Tézier and Vuong took to the stage to a half full hall and opened with six masterpieces of French mélodie. Henri Duparc is famous for being such a perfectionist that he destroyed the greater part of his work, leaving to posterity a handful of songs which, despite their paltry number, are so incredible that he is unquestionably accepted into the canon of French song literature. Unfortunately, the majesty and variety of colour and depth of these beautiful works were not done justice by either singer or pianist. After an attempt at piano in the opening number, “L’invitation au voyage” which didn’t quite work, Tézier took the rest of the songs in a mezzo-something dynamic range which left one feeling as if all six were cut from rather the same cloth. Vuong, decidedly nervous, played so softly and without definition that the duo felt more like two individuals performing parallel to one another without ever truly connecting. Although certainly a capable and fleet-fingered pianist, Vuong failed to hold the attention of the audience for any length of time during the evening, a lacking dearly felt in a programme so rich in interlude, postludes and preludes as this one. Tézier did not seem any more confident or well-prepared. Besides a certain general lack of engagement and charisma, and occasionally singing with a certain lack of regard for his partner, he had scores in front of him the entire evening, which is odd for such a tonal programme of standard repertoire.

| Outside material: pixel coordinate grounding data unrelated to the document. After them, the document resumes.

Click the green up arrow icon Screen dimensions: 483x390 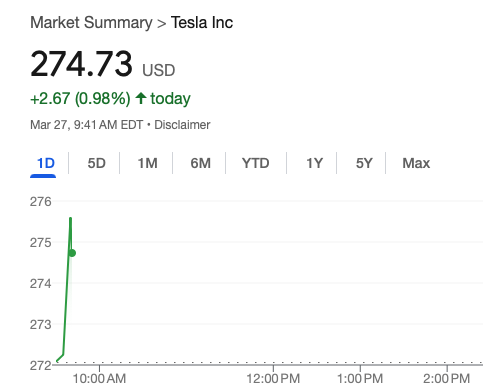tap(141, 98)
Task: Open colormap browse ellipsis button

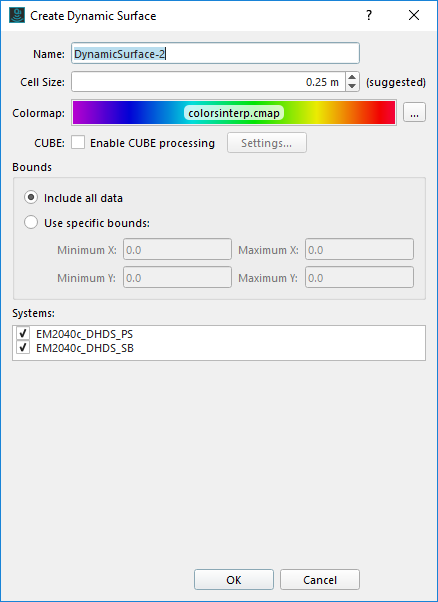Action: coord(414,112)
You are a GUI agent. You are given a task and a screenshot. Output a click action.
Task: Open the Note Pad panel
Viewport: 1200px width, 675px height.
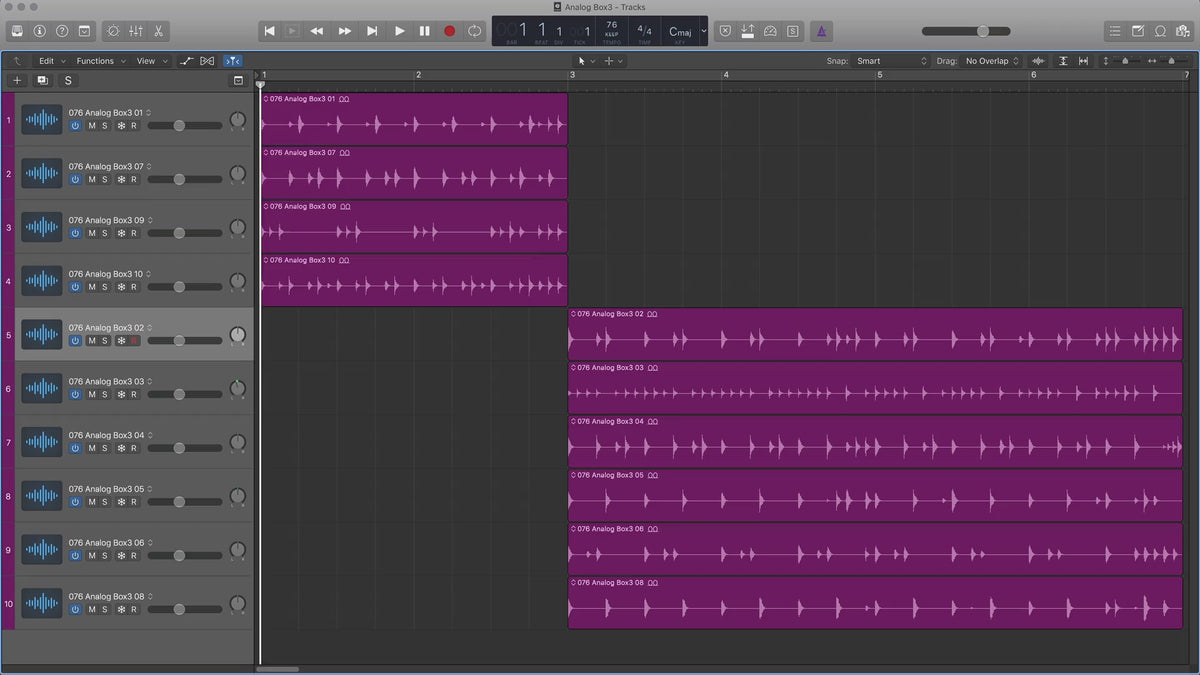coord(1137,31)
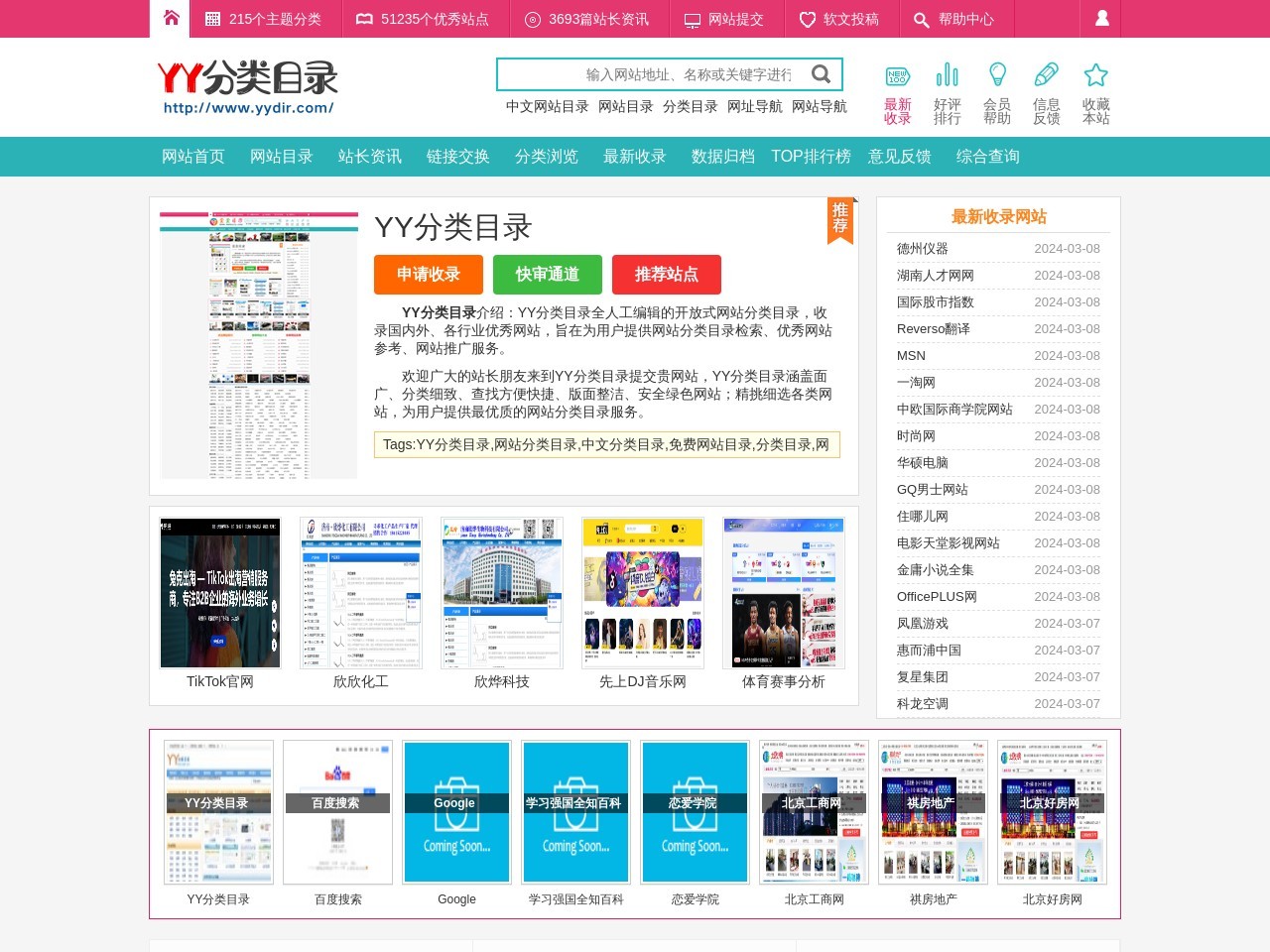Open 好评排行 via the bar chart icon
Screen dimensions: 1270x952
947,73
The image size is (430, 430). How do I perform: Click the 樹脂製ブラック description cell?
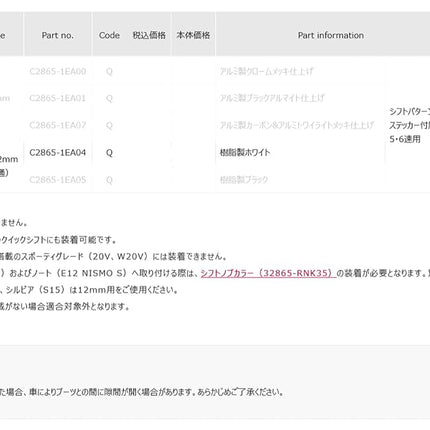(x=244, y=180)
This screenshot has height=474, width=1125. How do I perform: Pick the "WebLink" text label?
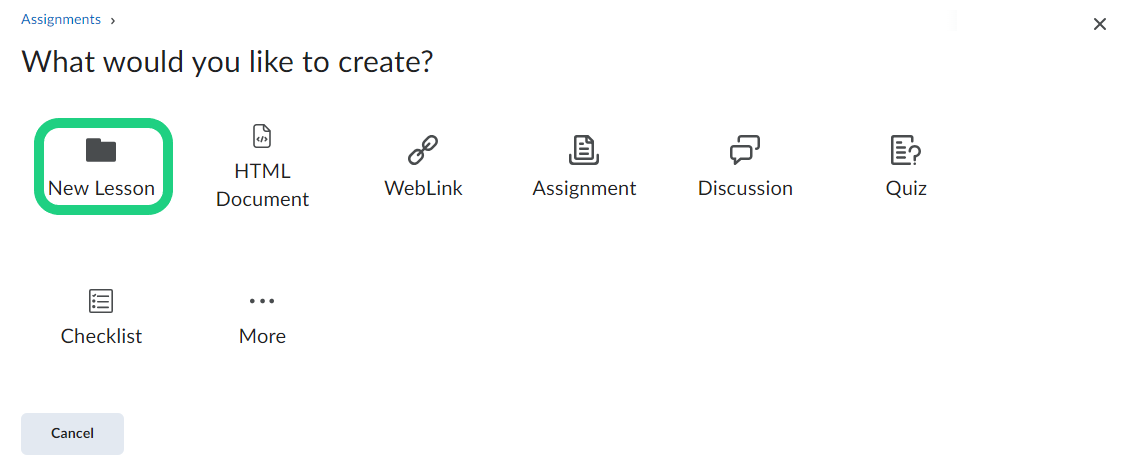tap(423, 188)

Things improved much as they moved to the Ravel. The three songs of Don Quichotte had several lovely and charming moments – the second movement, “Chanson épique” was one of the highlights of the evening as Tézier let his wonderful round voice fully bloom. After the intermission, however, things took a downturn when problems of ensemble, balance and homogeny were coupled with lack of textual clarity from Tézier and a lack of stylistic understanding from both throughout Dichterliebe. The duo did not consistently find common tempi, and there was a lack of stability – both in terms of tempo and articulation – throughout phrases and some very unstylistic vocal scooping made it clear that this repertoire was not an ideal choice for the pair, and certainly not when performing in Vienna at the Staatsoper.

Tézier and Vuong were called to the stage three times at the end of the programme where they gave three encores: repetitions of works from the evening’s program as, according to Tézier, there was nothing else they had found time to prepare. There really is nothing that can replace old-fashioned preparation, and I look forward to hearing both of these very talented artists another time, when they have more opportunity for it.